▶ [What the task asks]:
With the pictures left aside, write out the entries that follow exactly.

───

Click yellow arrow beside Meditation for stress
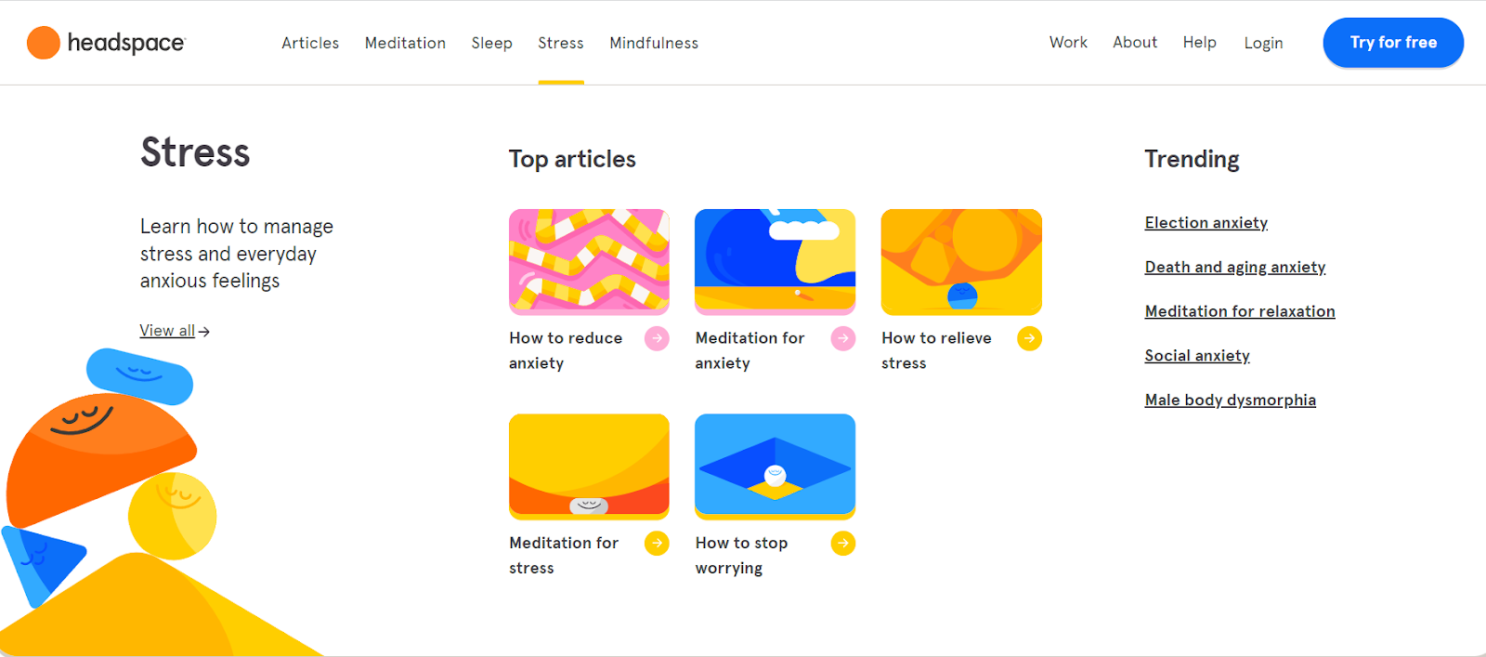1486x657 pixels. (x=657, y=543)
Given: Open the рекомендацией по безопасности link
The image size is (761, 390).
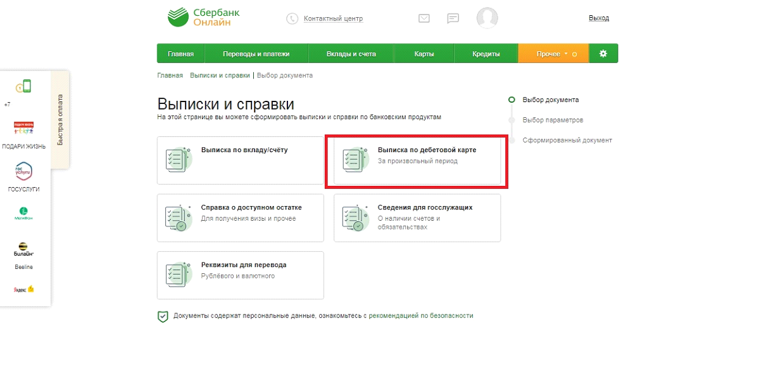Looking at the screenshot, I should click(x=420, y=316).
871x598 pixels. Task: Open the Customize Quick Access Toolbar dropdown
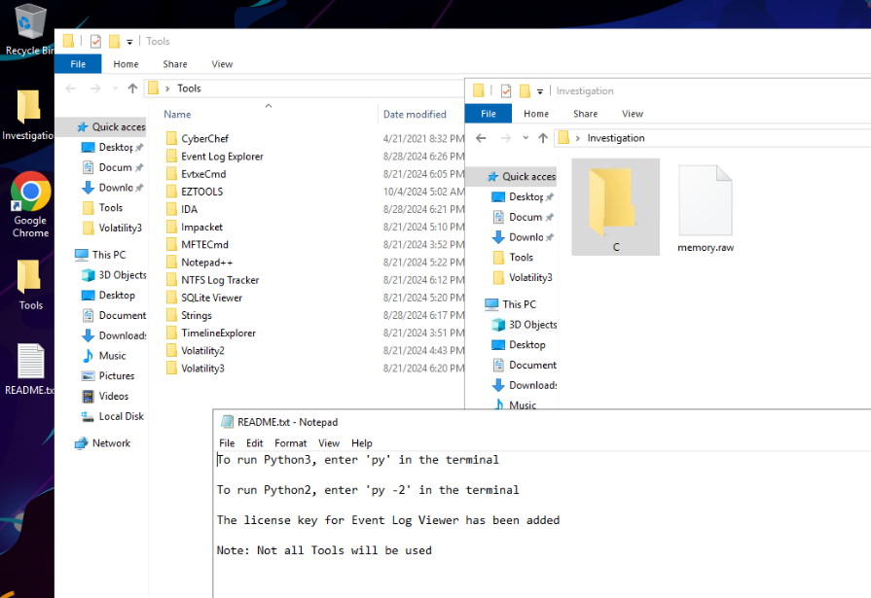(131, 41)
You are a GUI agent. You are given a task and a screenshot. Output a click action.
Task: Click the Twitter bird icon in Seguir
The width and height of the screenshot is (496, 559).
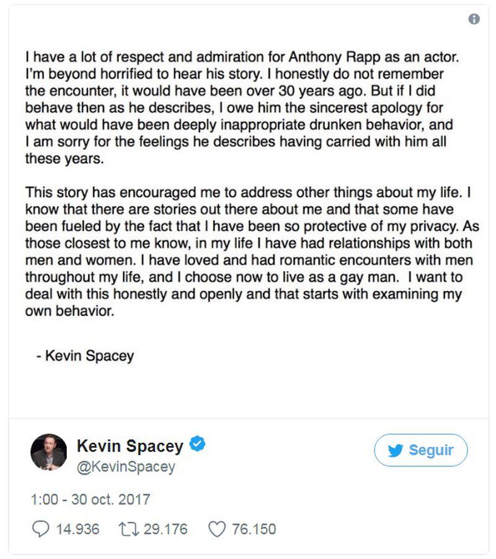point(395,450)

───

▶ [Result of the task]:
Click yellow arrow beside Meditation for stress
1486x657 pixels. (x=657, y=543)
Given: Open the рекомендацией по безопасности link
The image size is (761, 390).
Looking at the screenshot, I should click(x=420, y=316).
871x598 pixels. Task: Open the Customize Quick Access Toolbar dropdown
(131, 41)
You are a GUI agent. You are given a task and a screenshot. Output a click action.
Task: Click the Twitter bird icon in Seguir
The width and height of the screenshot is (496, 559).
point(395,450)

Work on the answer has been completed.